Colorado Avalanche Becoming a Rising Threat in Western Conference

Randy HoltContributor INovember 12, 2010

DETROIT - OCTOBER 12:  Matt Duchene #9 of the Colorado Avalanche skates with the puck in a game against the Detroit Red Wings on October 12, 2010 at the Joe Louis Arena in Detroit, Michigan. (Photo by Claus Andersen/Getty Images)
Claus Andersen/Getty Images

With just 15 points on the season to this point, the Colorado Avalanche may not look like much at first glance.  However, make no mistake about it, this is a team that's going to be reckoned with in the coming seasons.

Colorado certainly hasn't seen the drop-off that some teams could have after losing Hall of Famers like Patrick Roy and Peter Forsberg, but it has been a disappointing couple of years, winning just six playoff games in their last four appearances, including last year's first-round loss to San Jose.

Let's not forget, this is a team that isn't too far removed from a Stanley Cup title.  When you lose names like Roy, Forsberg and Joe Sakic, it's hard to create an identity in the NHL.  The Avs wasted no time in finding a new face of their franchise, however, drafting Paul Stastny in 2005, who made his debut in the 2006-07 season.  So far, he has had no problem taking the reins from Sakic, who retired following the 2008-09 season.

Stastny was a name that already registered well with Avs fans, with his dad, Peter, having been a legend when the franchise was in Quebec.  The young Stastny didn't waste any time in making a name for himself in the NHL, registering 78 points in his rookie year, though Colorado failed to make the playoffs.

Since then, he's hit that 70-point mark three out of his four seasons and is well on his way to another.

The improvement of the Avalanche didn't end with the selection of Stastny.  Chris Stewart, their first-round selection in 2006 has also established himself as part of the core group, with 64 points a season ago.  Colorado made Matt Duchene the third overall pick in 2009, and he did not disappoint.  The 19-year-old centerman scored 55 points, including 24 goals, as a rookie in 2009-10.
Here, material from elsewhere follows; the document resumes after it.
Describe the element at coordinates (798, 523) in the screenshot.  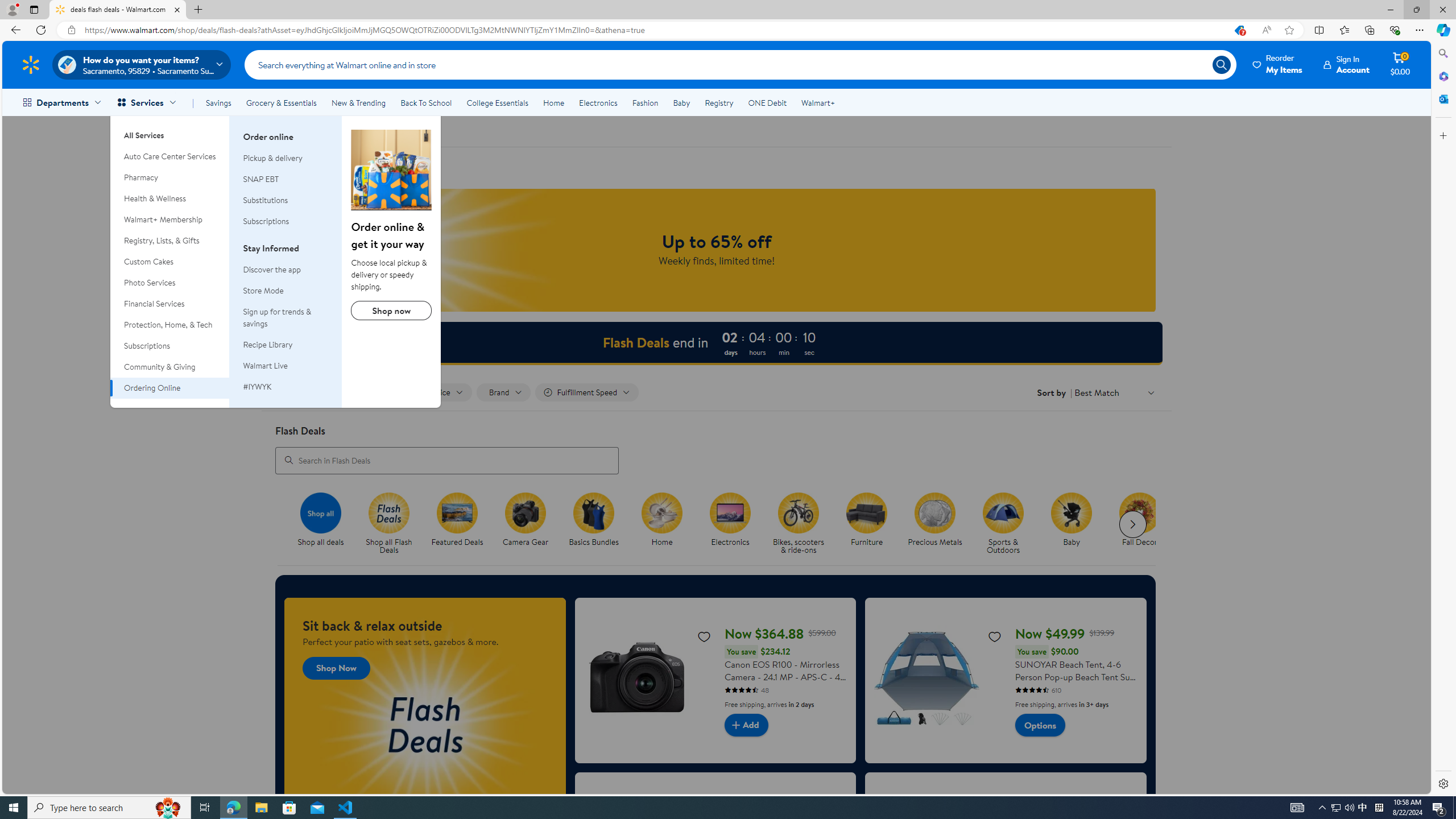
I see `'Bikes, scooters & ride-ons Bikes, scooters & ride-ons'` at that location. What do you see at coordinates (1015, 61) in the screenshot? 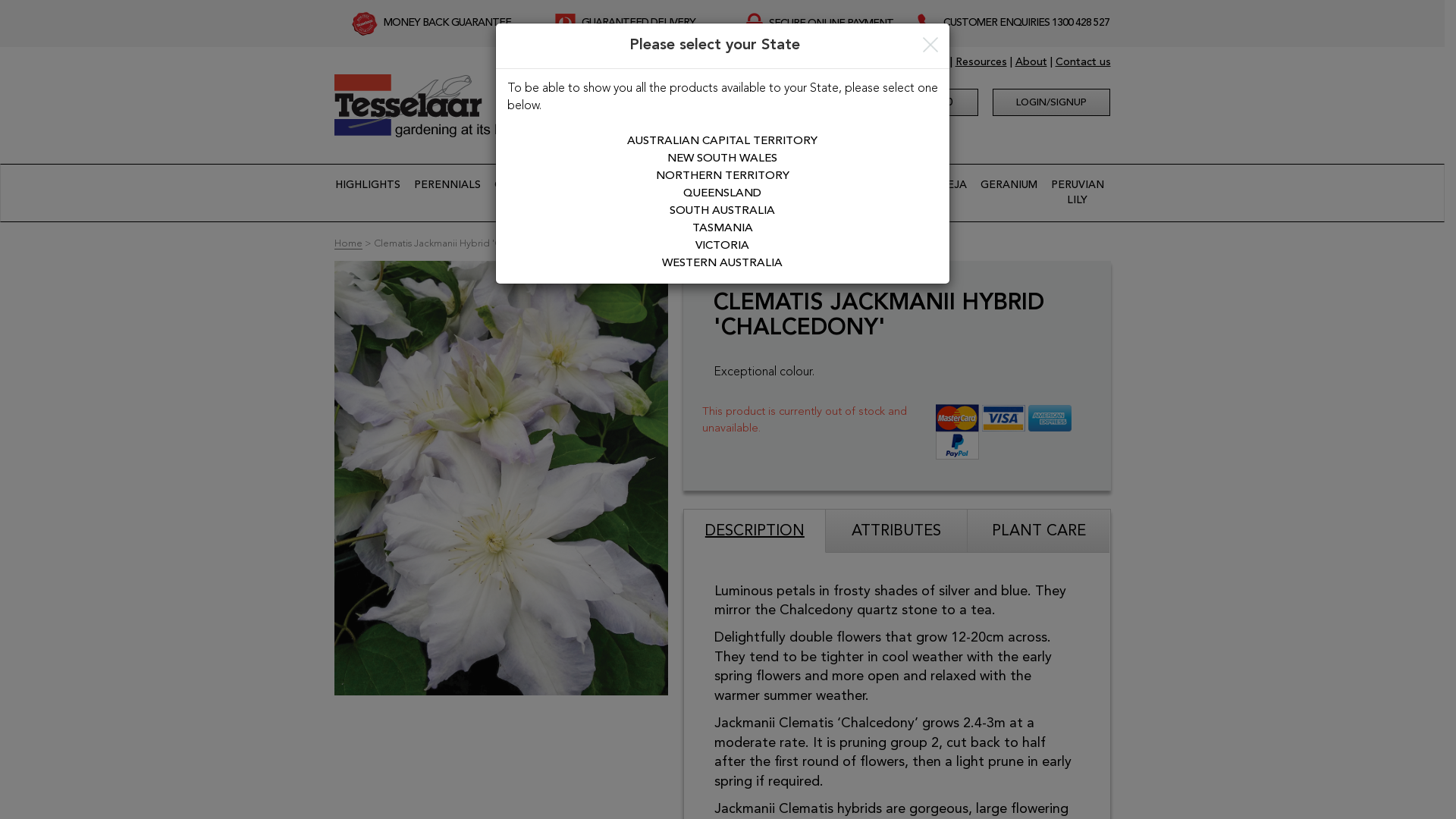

Not to be forgotten, Milan Hejduk is still a part of this core as well.  Though he's past the days of the 98-point potential, he still provides a great clubhouse presence and is a mentor for a young team such as this.

With any team hoping to contend for a title, it starts between the pipes, and the Avalanche seem to have found a gem in Florida Panther castoff, Craig Anderson.  Though he's struggled with injury this season, Anderson had a season to remember in 2009, posting a very solid 2.63 GAA.  It was Anderson's first full year as a starter, with his play jumping 40 games beyond his career high, with 71, after spending his career as a backup.  

The Avs also have a very capable backup in Peter Budaj, who has played well in Anderson's absence, making their goaltending the least of their concerns.

Though the core is intact, the Avs still have work to do in building around them.  They have solid role guys, such as Daniel Winnik and Brandon Yip, but still have a little ways to go to be among the elite, particularly on the blue line, which lacks experience.

The biggest indication that this is a rising team may be their performance in the 2009-10 playoffs.  After arguably having been the most surprising squad in contention in the West, outside of Phoenix, they performed admirably in the first round, despite their early exit.  Though they dropped their opening series to the No. 1-seeded San Jose Sharks, they showed that they could hang tough with the league's best.

In Stastny and Duchene, the Avalanche have certainly established cornerstones of their franchise to build on.  Similar to Los Angeles, they may just be a few pieces away from garnering serious attention as a contender for the Cup as this young group continues to age.